### Work to complete
Arrange everything from the line containing "The height and" down to the end of the records as a two-column CSV with the headers text and answer, using only those lines. Give one row per record, put each field in quotation marks with line breaks turned into spaces, and leave the pictures out.

### Given records
— Begin —
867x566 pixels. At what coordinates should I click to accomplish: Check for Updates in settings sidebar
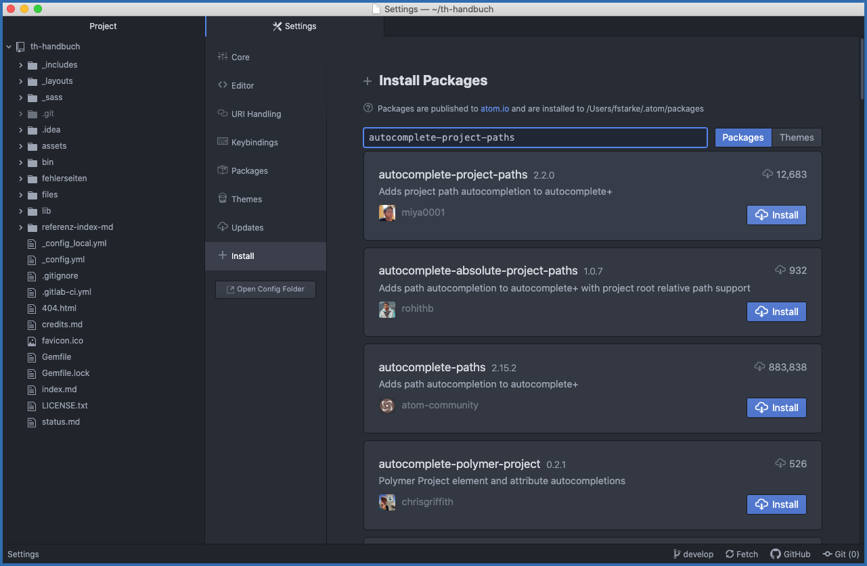coord(248,227)
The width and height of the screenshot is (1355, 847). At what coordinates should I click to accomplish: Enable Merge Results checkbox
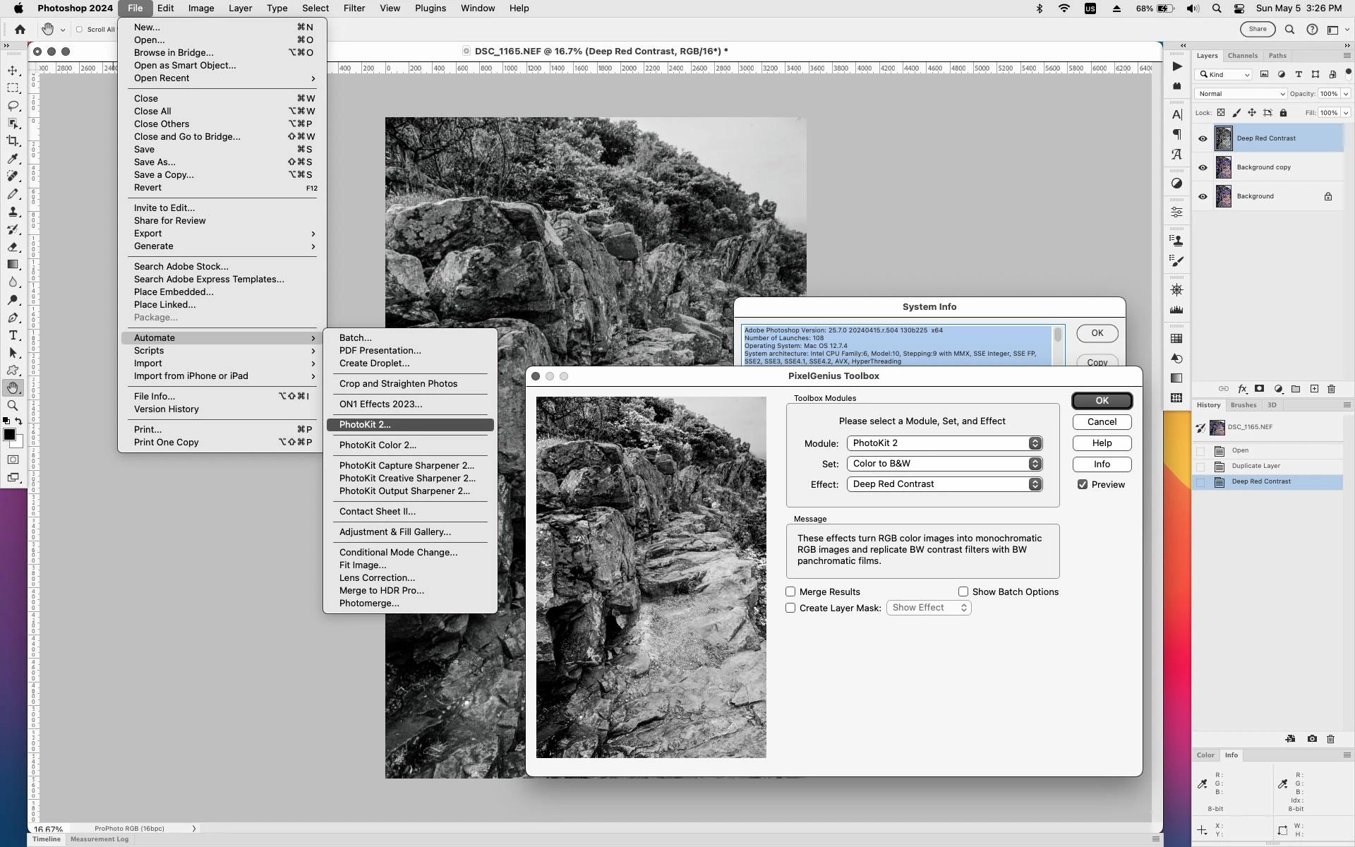(790, 592)
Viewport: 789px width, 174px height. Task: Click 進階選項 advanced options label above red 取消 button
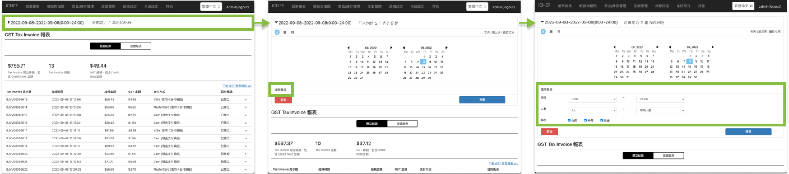tap(280, 90)
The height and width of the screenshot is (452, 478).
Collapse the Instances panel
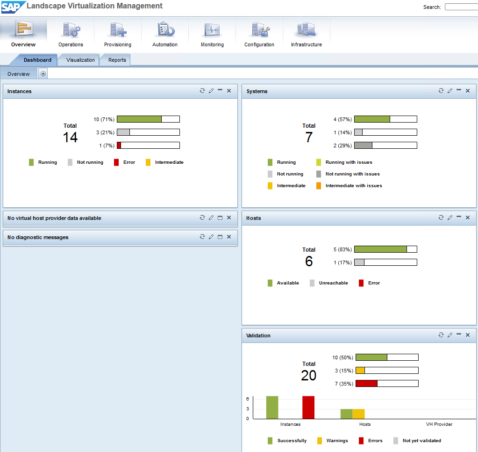point(220,91)
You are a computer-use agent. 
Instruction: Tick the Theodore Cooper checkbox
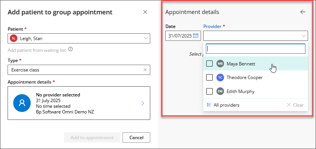(209, 78)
— End —
### Complete response
text,answer
"The height and width of the screenshot is (452, 478). Collapse the Instances panel","point(220,91)"
"You are a computer-use agent. Instruction: Tick the Theodore Cooper checkbox","(209, 78)"